Study: Your anonymous web browsing isn’t as anonymous as you think
A new paper from Princeton and Stanford researchers says their model works up to 70 percent of the time, using only anonymous browsing histories.
Data privacy advocates — and marketers concerned about ensuring user privacy — may have a new worry.
It’s possible to determine a user’s real identity — up to 70 percent of the time — simply from an anonymous browsing history.
That’s the key finding in a recently released paper from researchers at Princeton and Stanford universities. The paper, “De-anonymizing Web Browsing Data with Social Networks,” is scheduled for presentation in April at the World Wide Web Conference in Perth, Australia.
One of the paper’s authors, Assistant Professor of Computer Science at Princeton Arvind Narayanan, said in a statement that the new research “shows that anyone with access to browsing histories — a great number of companies and organizations — can identify many users by analyzing public information from social media accounts.”
In the paper, the researchers describe how they could deduce a user’s profile on Twitter through a model of web browsing behavior that utilized only a user’s anonymous browsing to 30 link destinations. And the computer processing can complete the task in less than a minute.
In a test of the model, almost 400 people donated their web browsing histories, and the researchers were able to identify over 70 percent of them.
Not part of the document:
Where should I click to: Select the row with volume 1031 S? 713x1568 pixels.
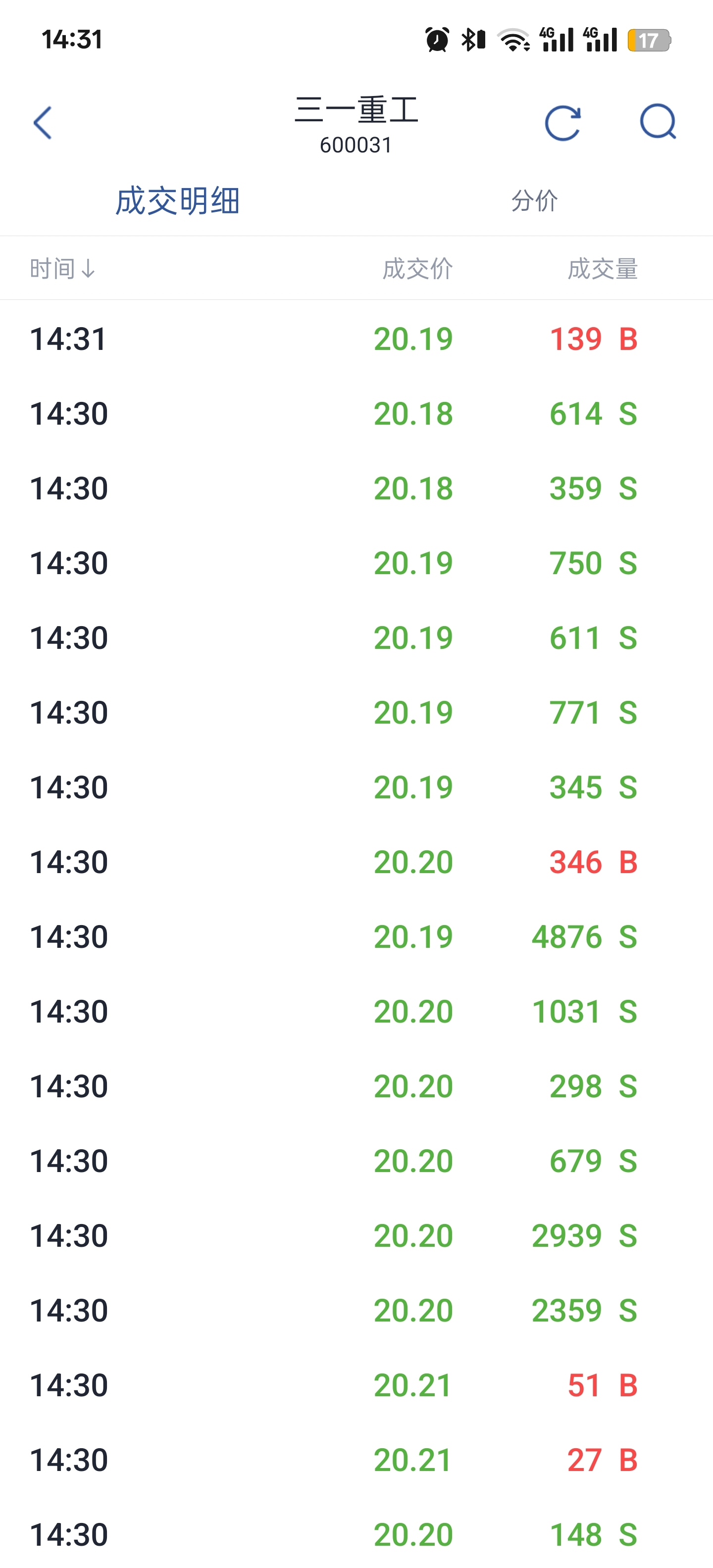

The research shows that technique works for a variety of other social media accounts, including Facebook and Reddit.
Any social media service can be utilized, as long as the content is public, there is a substantial number of visits to links posted in the user’s social media feed, and the users followed by the person in question are known or can be inferred.
The model draws on the fact that people often click on links posted by users they follow, so the person in question can be identified by finding a social feed with a similar history of links. “A link appearing in a user’s feed increases its probability of appearing in their browsing history,” the paper notes. Twitter was chosen in part because most of its activity is public.
Additionally, they said, online trackers of user browsing behavior commonly capture enough anonymous data to achieve similar results. The researchers suggest that even if the full URL is hidden, the user can still be identified as long as the domain is visible. In that case, a greater number of visits — that is, a larger browsing history — is required.
In the paper, the researchers note:
“Privacy advocates have argued that such [browsing] data can be de-anonymized, but we lack conclusive evidence [until now]. It has remained unclear what type of identified auxiliary information could be used in a deanonymization attack, whether an attack could work at the scale of millions of users, and what the success rate of such an attack would be.”
One immediate consequence of the study could be that the Federal Communications Commission’s recent privacy rules already need modification. Those rules, adopted in October, say that internet service providers can only use or store customer information when it is not linkable to personal identities. Now, apparently, anonymous browsing history is linkable.